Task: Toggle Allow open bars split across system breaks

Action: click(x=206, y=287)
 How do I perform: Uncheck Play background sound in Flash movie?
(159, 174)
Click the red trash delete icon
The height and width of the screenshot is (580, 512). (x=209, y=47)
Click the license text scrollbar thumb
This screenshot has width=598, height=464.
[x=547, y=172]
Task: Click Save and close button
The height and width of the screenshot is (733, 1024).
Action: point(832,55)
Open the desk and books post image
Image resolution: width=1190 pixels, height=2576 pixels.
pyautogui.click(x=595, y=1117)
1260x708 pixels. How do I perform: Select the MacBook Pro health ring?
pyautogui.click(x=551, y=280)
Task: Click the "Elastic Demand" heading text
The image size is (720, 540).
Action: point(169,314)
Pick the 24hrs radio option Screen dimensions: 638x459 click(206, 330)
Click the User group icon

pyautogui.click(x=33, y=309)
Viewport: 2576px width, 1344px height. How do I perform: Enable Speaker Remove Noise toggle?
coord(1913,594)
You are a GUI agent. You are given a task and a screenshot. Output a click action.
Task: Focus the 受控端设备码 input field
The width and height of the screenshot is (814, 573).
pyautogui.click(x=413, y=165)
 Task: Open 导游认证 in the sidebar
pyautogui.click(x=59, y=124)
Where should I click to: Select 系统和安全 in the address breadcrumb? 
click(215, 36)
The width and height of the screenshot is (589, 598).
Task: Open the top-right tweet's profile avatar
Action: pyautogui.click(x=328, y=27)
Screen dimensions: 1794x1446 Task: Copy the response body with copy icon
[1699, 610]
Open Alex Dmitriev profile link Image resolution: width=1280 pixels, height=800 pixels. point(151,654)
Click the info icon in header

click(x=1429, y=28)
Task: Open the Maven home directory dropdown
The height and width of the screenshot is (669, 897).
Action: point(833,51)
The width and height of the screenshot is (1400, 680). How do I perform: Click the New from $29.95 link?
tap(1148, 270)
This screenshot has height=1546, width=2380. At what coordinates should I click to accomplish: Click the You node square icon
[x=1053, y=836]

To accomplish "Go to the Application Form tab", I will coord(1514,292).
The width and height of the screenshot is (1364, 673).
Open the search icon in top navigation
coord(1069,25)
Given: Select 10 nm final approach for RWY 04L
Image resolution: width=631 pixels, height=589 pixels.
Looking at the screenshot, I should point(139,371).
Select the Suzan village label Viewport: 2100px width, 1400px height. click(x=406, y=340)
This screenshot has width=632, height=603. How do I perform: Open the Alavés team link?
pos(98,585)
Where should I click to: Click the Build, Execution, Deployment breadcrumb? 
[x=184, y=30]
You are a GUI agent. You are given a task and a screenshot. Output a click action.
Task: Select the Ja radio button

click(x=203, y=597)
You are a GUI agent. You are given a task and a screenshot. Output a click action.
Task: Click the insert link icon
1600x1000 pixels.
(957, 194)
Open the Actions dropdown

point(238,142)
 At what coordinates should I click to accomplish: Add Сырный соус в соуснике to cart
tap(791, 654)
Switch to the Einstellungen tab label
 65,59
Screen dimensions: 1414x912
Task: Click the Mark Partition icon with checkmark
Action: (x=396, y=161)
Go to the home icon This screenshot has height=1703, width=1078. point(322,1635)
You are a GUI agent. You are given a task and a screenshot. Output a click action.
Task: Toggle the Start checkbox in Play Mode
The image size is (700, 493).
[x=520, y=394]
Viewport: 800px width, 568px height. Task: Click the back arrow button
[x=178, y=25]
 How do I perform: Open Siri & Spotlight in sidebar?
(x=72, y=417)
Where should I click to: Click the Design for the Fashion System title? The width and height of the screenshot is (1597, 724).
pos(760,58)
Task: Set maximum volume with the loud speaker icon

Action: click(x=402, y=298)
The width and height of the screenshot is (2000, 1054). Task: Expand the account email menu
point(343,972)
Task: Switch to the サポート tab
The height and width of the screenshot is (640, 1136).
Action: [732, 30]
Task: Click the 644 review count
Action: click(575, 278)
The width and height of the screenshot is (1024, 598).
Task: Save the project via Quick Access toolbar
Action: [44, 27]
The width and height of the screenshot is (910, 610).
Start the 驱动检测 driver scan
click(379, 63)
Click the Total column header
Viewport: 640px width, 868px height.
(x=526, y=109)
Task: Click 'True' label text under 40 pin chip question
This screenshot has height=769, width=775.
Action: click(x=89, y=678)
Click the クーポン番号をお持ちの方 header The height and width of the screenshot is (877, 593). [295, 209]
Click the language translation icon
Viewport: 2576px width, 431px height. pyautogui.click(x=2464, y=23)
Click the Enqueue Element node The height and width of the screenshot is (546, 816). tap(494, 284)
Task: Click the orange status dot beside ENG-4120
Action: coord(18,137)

- [Work request] Retype every entry word for word.

- [Worked solution]
Task: Toggle Allow open bars split across system breaks

Action: click(x=206, y=287)
 How do I perform: Uncheck Play background sound in Flash movie?
(159, 174)
Click the red trash delete icon
The height and width of the screenshot is (580, 512). (x=209, y=47)
Click the license text scrollbar thumb
This screenshot has width=598, height=464.
[x=547, y=172]
Task: Click Save and close button
The height and width of the screenshot is (733, 1024).
Action: point(832,55)
Open the desk and books post image
Image resolution: width=1190 pixels, height=2576 pixels.
pyautogui.click(x=595, y=1117)
1260x708 pixels. How do I perform: Select the MacBook Pro health ring?
pyautogui.click(x=551, y=280)
Task: Click the "Elastic Demand" heading text
The image size is (720, 540).
Action: point(169,314)
Pick the 24hrs radio option Screen dimensions: 638x459 click(206, 330)
Click the User group icon

pyautogui.click(x=33, y=309)
Viewport: 2576px width, 1344px height. How do I perform: Enable Speaker Remove Noise toggle?
coord(1913,594)
You are a GUI agent. You are given a task and a screenshot. Output a click action.
Task: Focus the 受控端设备码 input field
The width and height of the screenshot is (814, 573).
pyautogui.click(x=413, y=165)
 Task: Open 导游认证 in the sidebar
pyautogui.click(x=59, y=124)
Where should I click to: Select 系统和安全 in the address breadcrumb? 
click(215, 36)
The width and height of the screenshot is (589, 598).
Task: Open the top-right tweet's profile avatar
Action: pyautogui.click(x=328, y=27)
Screen dimensions: 1794x1446 Task: Copy the response body with copy icon
[1699, 610]
Open Alex Dmitriev profile link Image resolution: width=1280 pixels, height=800 pixels. point(151,654)
Click the info icon in header

click(x=1429, y=28)
Task: Open the Maven home directory dropdown
The height and width of the screenshot is (669, 897).
Action: point(833,51)
The width and height of the screenshot is (1400, 680). How do I perform: Click the New from $29.95 link?
tap(1148, 270)
This screenshot has height=1546, width=2380. At what coordinates should I click to accomplish: Click the You node square icon
[x=1053, y=836]

To accomplish "Go to the Application Form tab", I will coord(1514,292).
The width and height of the screenshot is (1364, 673).
Open the search icon in top navigation
coord(1069,25)
Given: Select 10 nm final approach for RWY 04L
Image resolution: width=631 pixels, height=589 pixels.
Looking at the screenshot, I should point(139,371).
Select the Suzan village label Viewport: 2100px width, 1400px height. click(x=406, y=340)
This screenshot has width=632, height=603. How do I perform: Open the Alavés team link?
pos(98,585)
Where should I click to: Click the Build, Execution, Deployment breadcrumb? 
[x=184, y=30]
You are a GUI agent. You are given a task and a screenshot. Output a click action.
Task: Select the Ja radio button

click(x=203, y=597)
You are a GUI agent. You are given a task and a screenshot. Output a click action.
Task: Click the insert link icon
1600x1000 pixels.
(957, 194)
Open the Actions dropdown

point(238,142)
 At what coordinates should I click to accomplish: Add Сырный соус в соуснике to cart
tap(791, 654)
Switch to the Einstellungen tab label
 65,59
Screen dimensions: 1414x912
Task: Click the Mark Partition icon with checkmark
Action: (x=396, y=161)
Go to the home icon This screenshot has height=1703, width=1078. point(322,1635)
You are a GUI agent. You are given a task and a screenshot. Output a click action.
Task: Toggle the Start checkbox in Play Mode
The image size is (700, 493).
[x=520, y=394]
Viewport: 800px width, 568px height. Task: Click the back arrow button
[x=178, y=25]
 How do I perform: Open Siri & Spotlight in sidebar?
(x=72, y=417)
Where should I click to: Click the Design for the Fashion System title? The width and height of the screenshot is (1597, 724).
pos(760,58)
Task: Set maximum volume with the loud speaker icon

Action: click(x=402, y=298)
The width and height of the screenshot is (2000, 1054). Task: Expand the account email menu
point(343,972)
Task: Switch to the サポート tab
The height and width of the screenshot is (640, 1136).
Action: [732, 30]
Task: Click the 644 review count
Action: click(575, 278)
The width and height of the screenshot is (1024, 598).
Task: Save the project via Quick Access toolbar
Action: [44, 27]
The width and height of the screenshot is (910, 610).
Start the 驱动检测 driver scan
click(379, 63)
Click the Total column header
Viewport: 640px width, 868px height.
(x=526, y=109)
Task: Click 'True' label text under 40 pin chip question
This screenshot has height=769, width=775.
Action: click(x=89, y=678)
Click the クーポン番号をお持ちの方 header The height and width of the screenshot is (877, 593). [295, 209]
Click the language translation icon
Viewport: 2576px width, 431px height. pyautogui.click(x=2464, y=23)
Click the Enqueue Element node The height and width of the screenshot is (546, 816). tap(494, 284)
Task: Click the orange status dot beside ENG-4120
Action: coord(18,137)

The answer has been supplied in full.